[[ ENTRIES PROVIDED open ]]
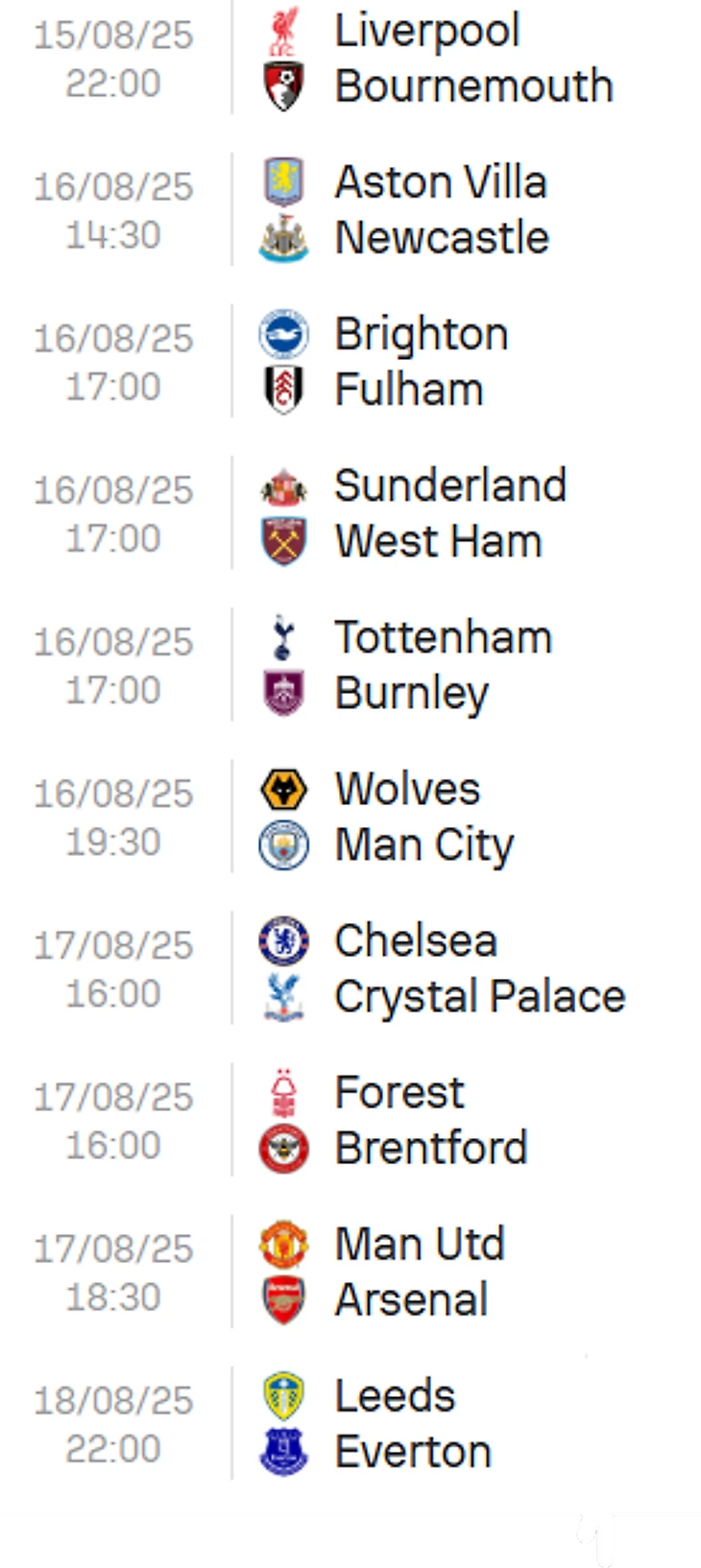
Task: Click the Chelsea lion crest
Action: pos(284,941)
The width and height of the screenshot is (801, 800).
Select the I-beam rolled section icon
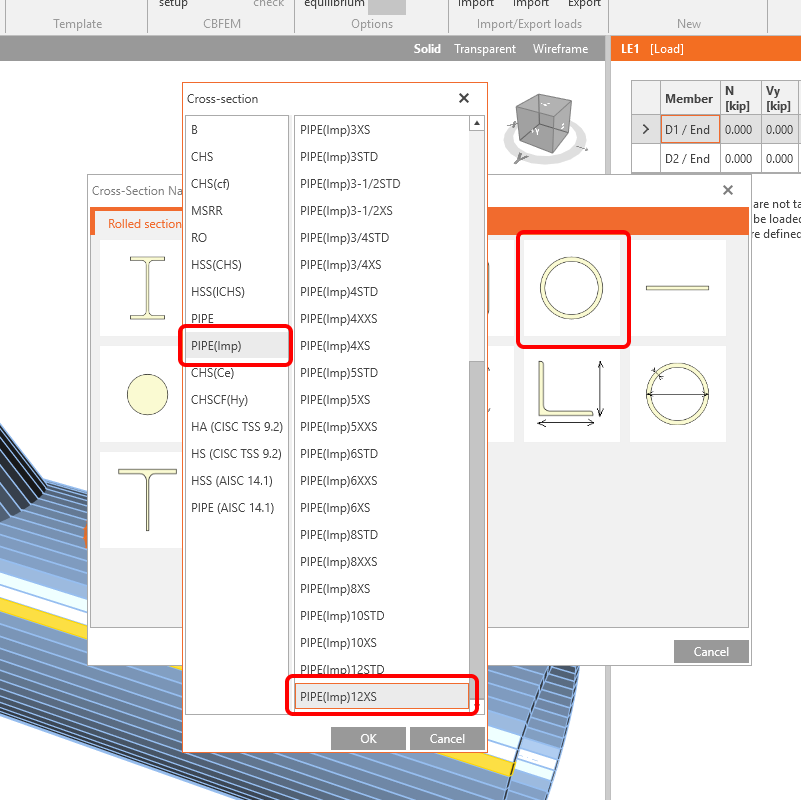tap(147, 288)
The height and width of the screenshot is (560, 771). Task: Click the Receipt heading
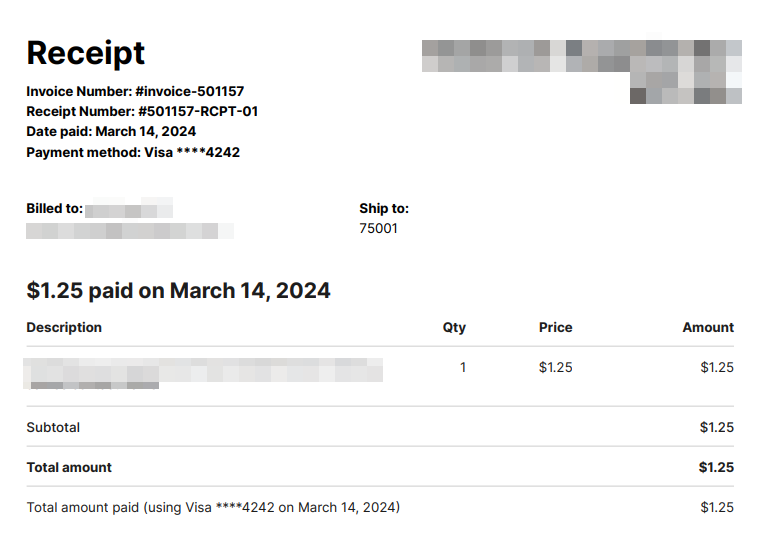[86, 53]

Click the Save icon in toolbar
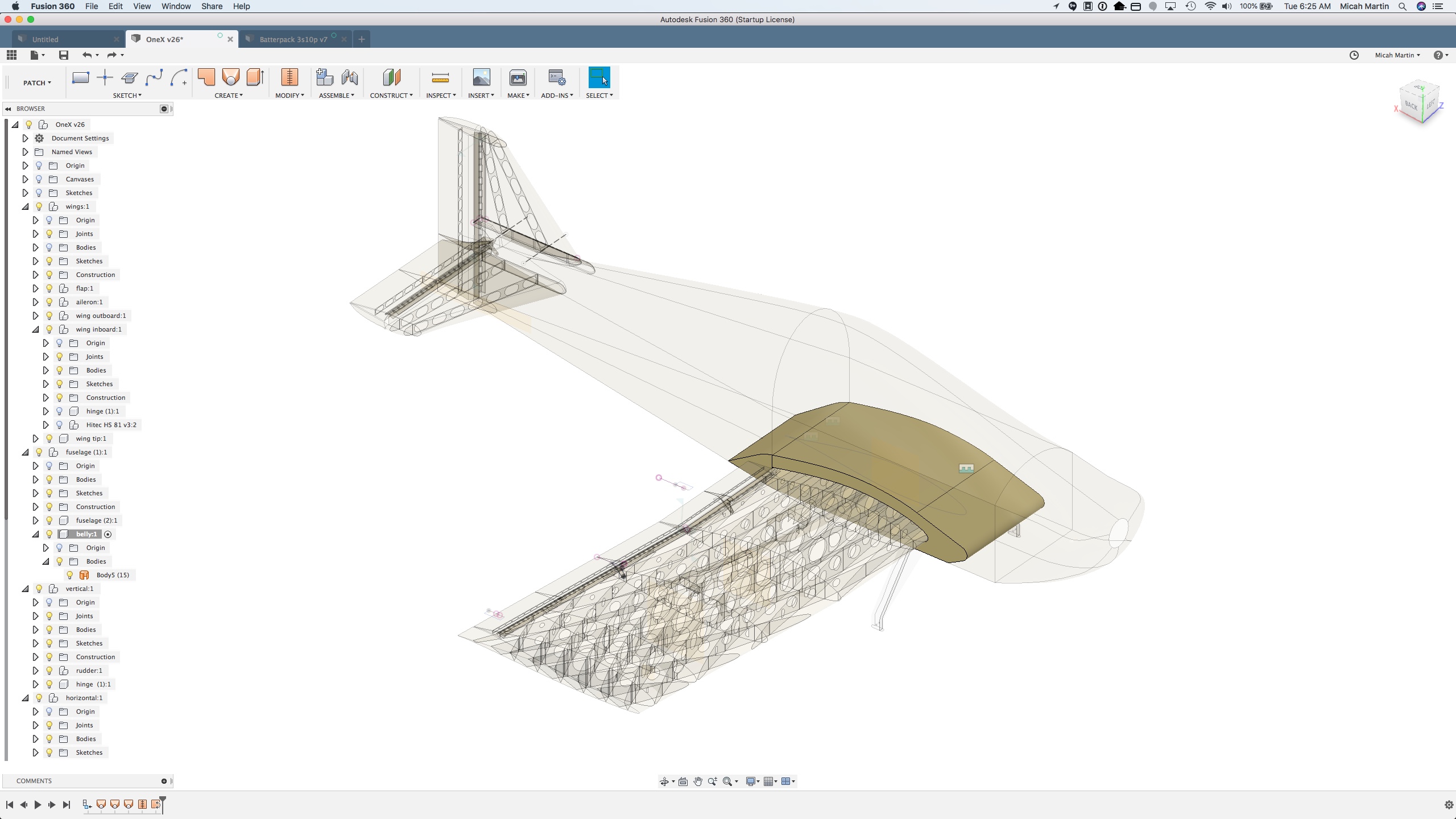point(64,55)
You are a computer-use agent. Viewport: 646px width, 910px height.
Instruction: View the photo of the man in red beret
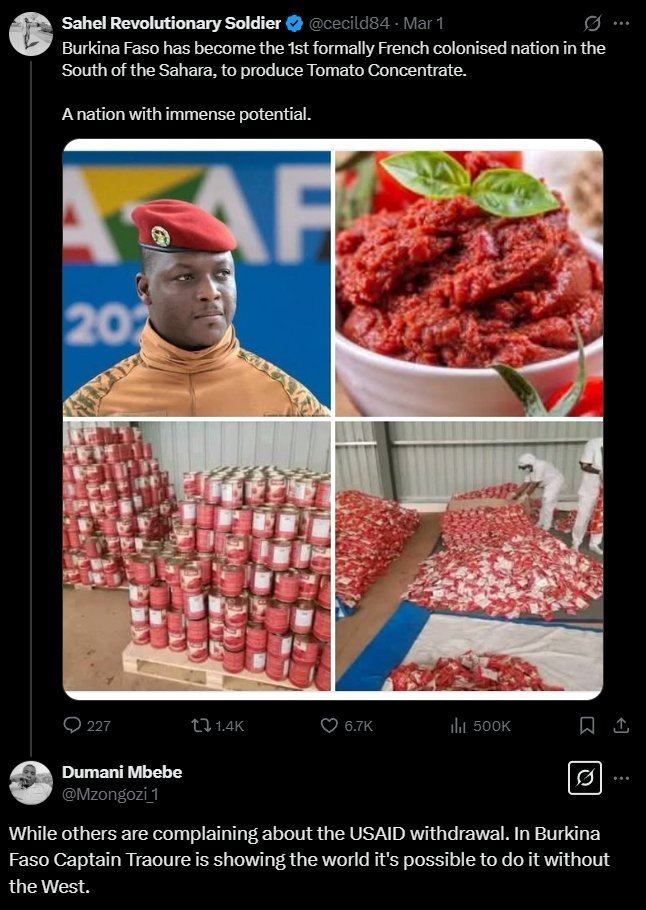click(x=197, y=284)
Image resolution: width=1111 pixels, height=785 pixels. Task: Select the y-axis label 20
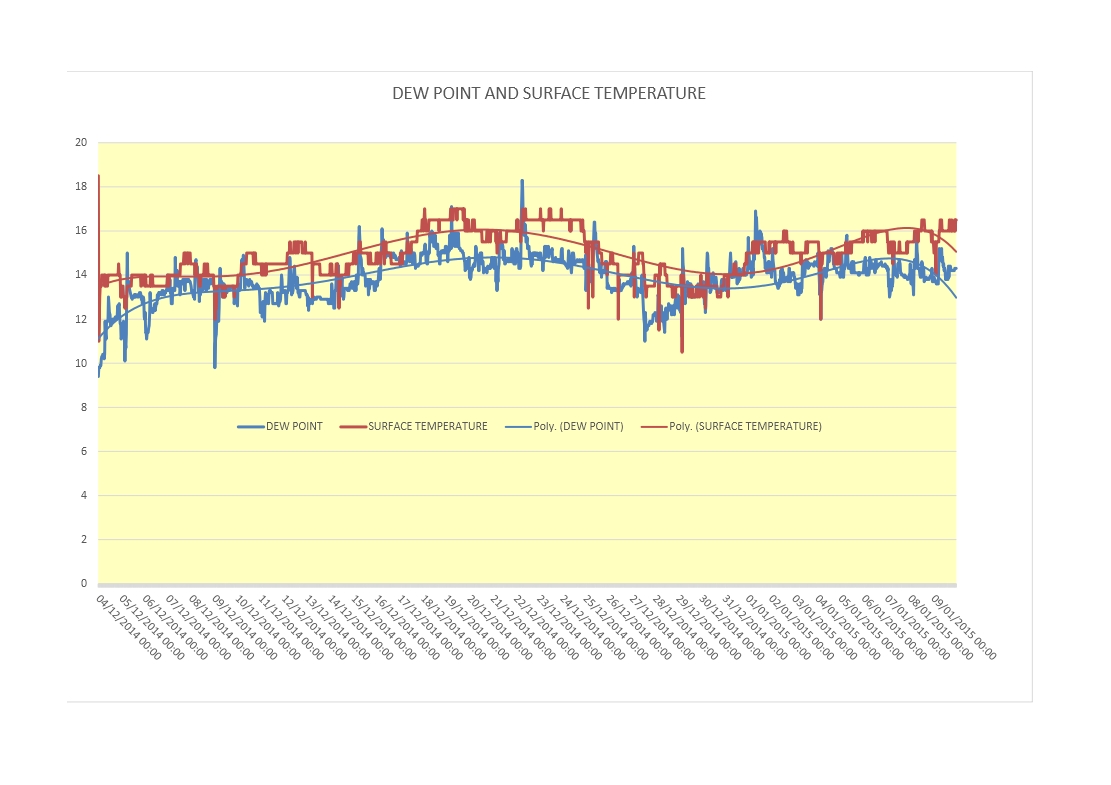click(x=81, y=143)
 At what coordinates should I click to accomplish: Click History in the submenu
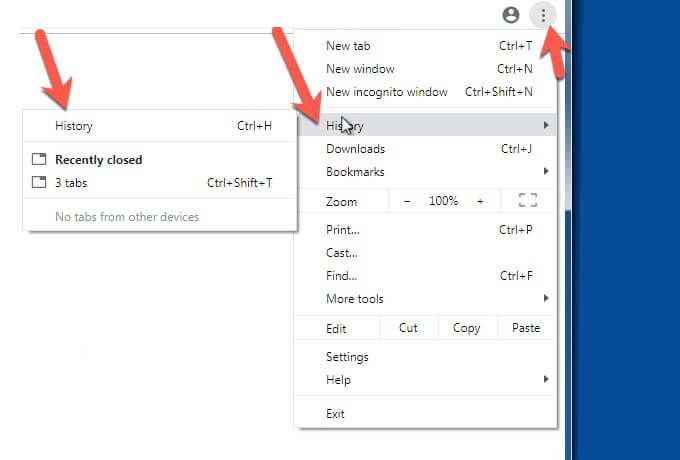click(x=74, y=126)
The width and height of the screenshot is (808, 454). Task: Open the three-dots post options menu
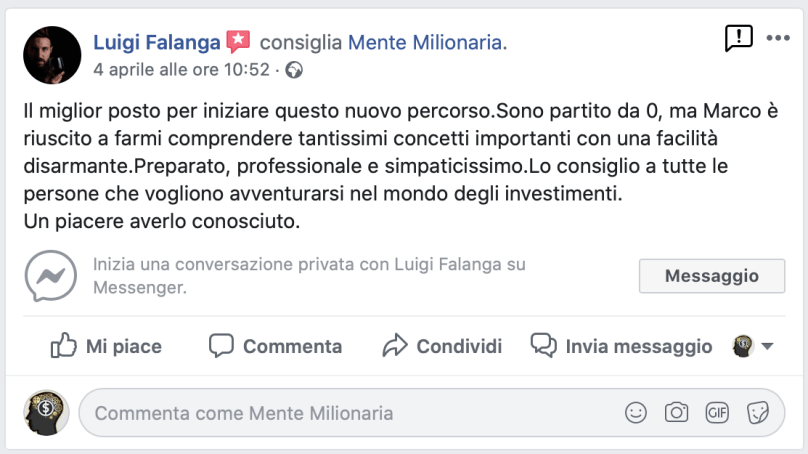(777, 39)
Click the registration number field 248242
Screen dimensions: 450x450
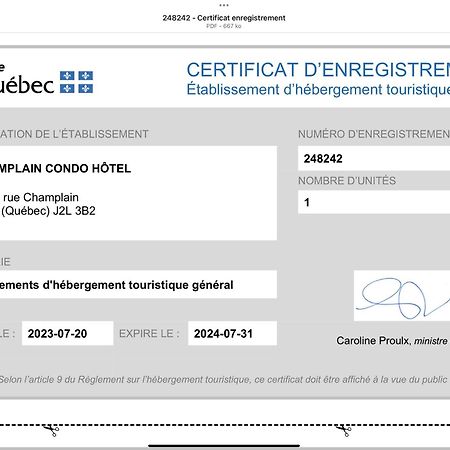click(x=374, y=158)
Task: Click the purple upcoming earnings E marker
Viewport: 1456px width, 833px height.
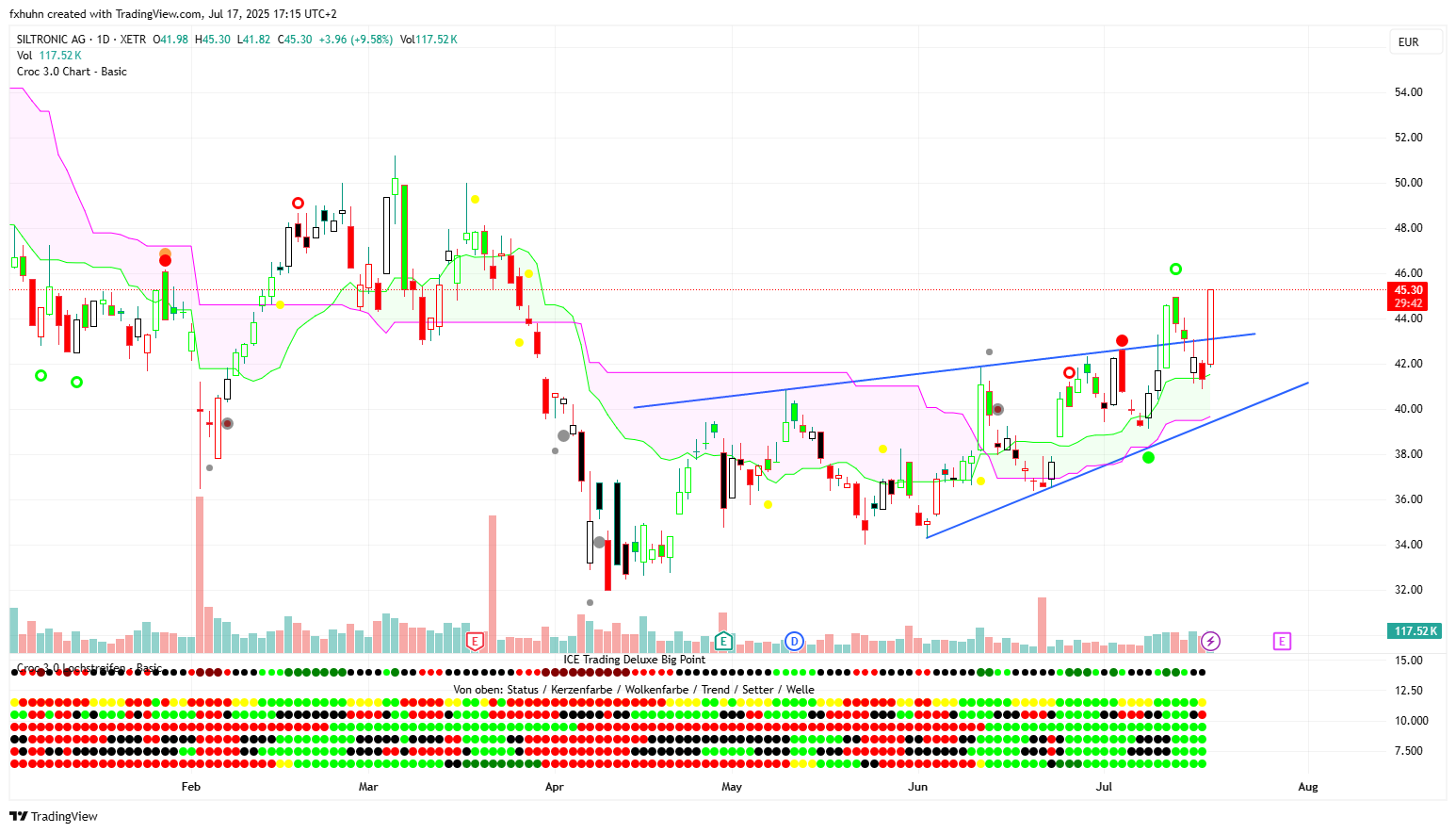Action: (1282, 642)
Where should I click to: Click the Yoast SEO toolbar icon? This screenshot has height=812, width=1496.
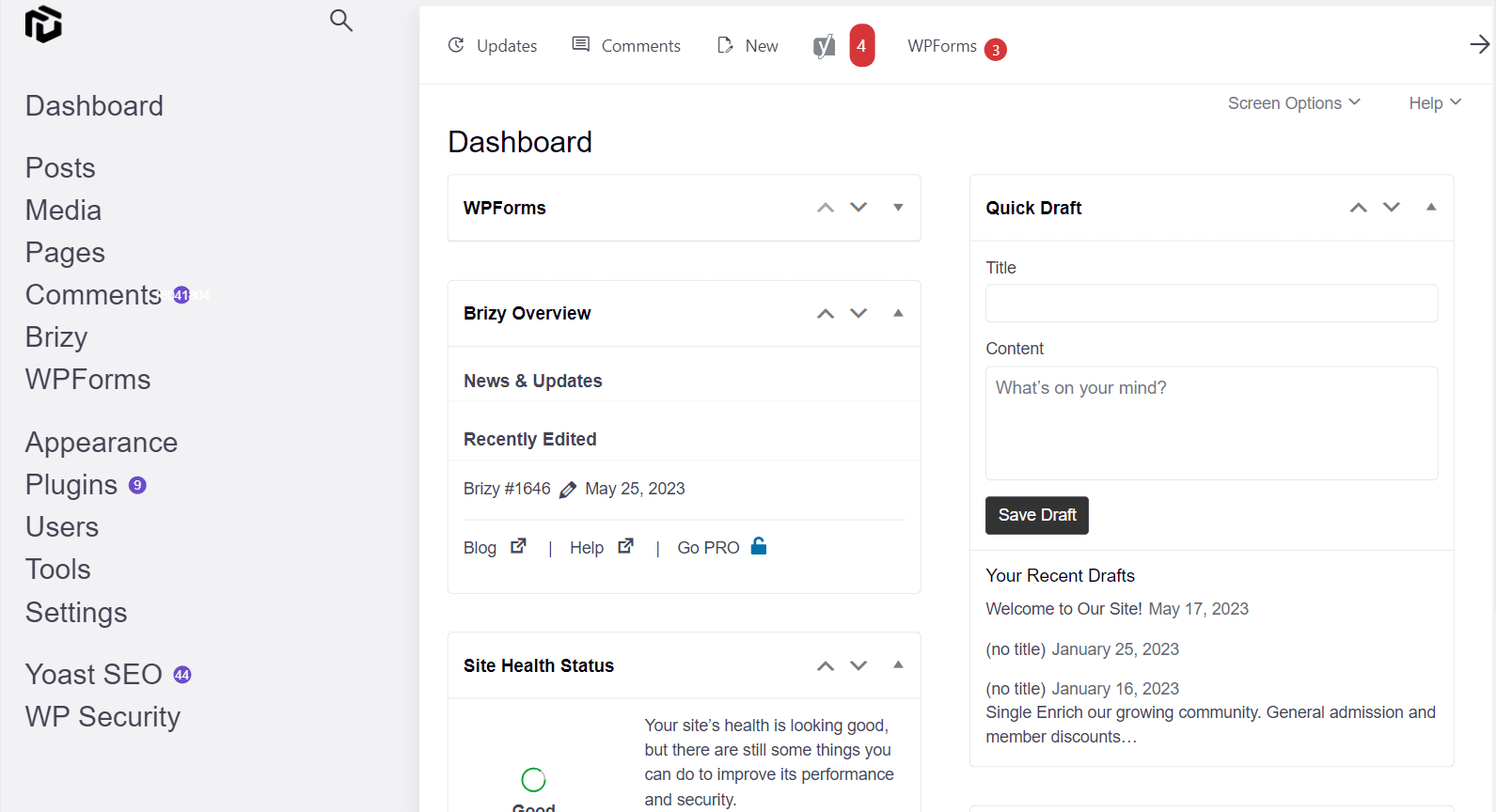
[[ ENTRIES PROVIDED closed ]]
* **TASK TO COMPLETE**:
A word-for-word repeat is expected of the lines from the one with "The width and height of the screenshot is (801, 800)." to the end of the data, both included; pictures are not part of it.

* **COMPLETED TASK**:
The width and height of the screenshot is (801, 800).
Select the I-beam rolled section icon
tap(147, 288)
The height and width of the screenshot is (560, 771). Task: Click the Receipt heading
[86, 53]

Click the Save icon in toolbar
point(64,55)
You are a computer-use agent. Viewport: 646px width, 910px height.
Instruction: View the photo of the man in red beret
click(x=197, y=284)
Image resolution: width=1111 pixels, height=785 pixels. Task: Select the y-axis label 20
click(x=81, y=143)
 At what coordinates should I click to accomplish: Click History in the submenu
click(x=74, y=126)
The width and height of the screenshot is (808, 454). Task: Open the three-dots post options menu
(777, 39)
Click the registration number field 248242
Screen dimensions: 450x450
click(x=374, y=158)
Task: Click the purple upcoming earnings E marker
Viewport: 1456px width, 833px height.
Action: (1282, 642)
Where should I click to: Click the Yoast SEO toolbar icon? This screenshot has height=812, width=1496.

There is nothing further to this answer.